Question: The following MIPS program prints out the following floating point numbers in IEEE single precision format. NaN, +infinity, the largest, smallest positive, smallest positive denormal.

The following MIPS program prints out the following floating point numbers in IEEE single precision format.

NaN, +infinity, the largest, smallest positive, smallest positive denormal.

############################

.data

ZERO: .float 0

ONE: .float 1

# Numbers in IEEEE double precision format have 64 bits (two words).

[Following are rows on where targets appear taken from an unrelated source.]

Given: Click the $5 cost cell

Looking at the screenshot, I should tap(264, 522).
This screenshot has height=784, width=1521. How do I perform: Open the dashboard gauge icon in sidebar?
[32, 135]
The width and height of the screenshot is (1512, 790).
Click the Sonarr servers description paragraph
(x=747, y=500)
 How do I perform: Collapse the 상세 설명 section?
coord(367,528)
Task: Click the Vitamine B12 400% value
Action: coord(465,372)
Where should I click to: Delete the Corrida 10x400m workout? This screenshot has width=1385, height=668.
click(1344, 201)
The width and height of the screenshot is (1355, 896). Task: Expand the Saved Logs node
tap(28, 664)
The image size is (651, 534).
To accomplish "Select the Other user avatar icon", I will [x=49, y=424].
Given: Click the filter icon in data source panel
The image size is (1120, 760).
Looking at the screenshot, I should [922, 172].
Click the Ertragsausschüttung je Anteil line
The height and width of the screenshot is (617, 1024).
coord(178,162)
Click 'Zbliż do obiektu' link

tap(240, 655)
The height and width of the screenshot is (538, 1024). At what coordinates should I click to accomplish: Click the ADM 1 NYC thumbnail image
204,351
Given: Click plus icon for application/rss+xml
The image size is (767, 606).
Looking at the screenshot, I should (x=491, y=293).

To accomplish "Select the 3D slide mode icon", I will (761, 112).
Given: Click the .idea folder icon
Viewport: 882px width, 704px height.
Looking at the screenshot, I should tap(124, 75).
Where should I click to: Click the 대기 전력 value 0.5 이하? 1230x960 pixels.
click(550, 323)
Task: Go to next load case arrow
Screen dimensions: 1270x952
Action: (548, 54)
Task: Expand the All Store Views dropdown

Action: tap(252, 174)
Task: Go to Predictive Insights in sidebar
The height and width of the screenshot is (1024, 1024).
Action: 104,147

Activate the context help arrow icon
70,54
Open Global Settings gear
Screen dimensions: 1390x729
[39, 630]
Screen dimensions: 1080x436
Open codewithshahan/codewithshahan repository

LARGEST: .word 0x7f7fffff # largest positive float, 3.4028235E38

POSITIVE_MIN: .word 0x00800000 # smallest positive float, 1.17549435E-38

POSITIVE_DENOR_MIN: .word 0x00000001 # smallest positive denormal float, +1.4E-45

NL: .asciiz " "

.text

l.s $f0, ZERO

l.s $f2, ONE

div.s $f12, $f0, $f0 # f12 = 0/0 = NaN

jal printFloat

div.s $f12, $f2, $f0 # f12 = 2/0 = +infinity

jal printFloat

l.s $f12, LARGEST

jal printFloat

l.s $f12, POSITIVE_MIN

jal printFloat

l.s $f12, POSITIVE_DENOR_MIN

jal printFloat

j exit

printFloat:

li $v0, 2

syscall

la $a0, NL

li $v0, 4

syscall

jr $ra

exit: ############################

Rewrite the MIPS program to print out the same set of numbers, but using IEEEE double precision format.

Also, add an equivalent C code per instruction as the comment.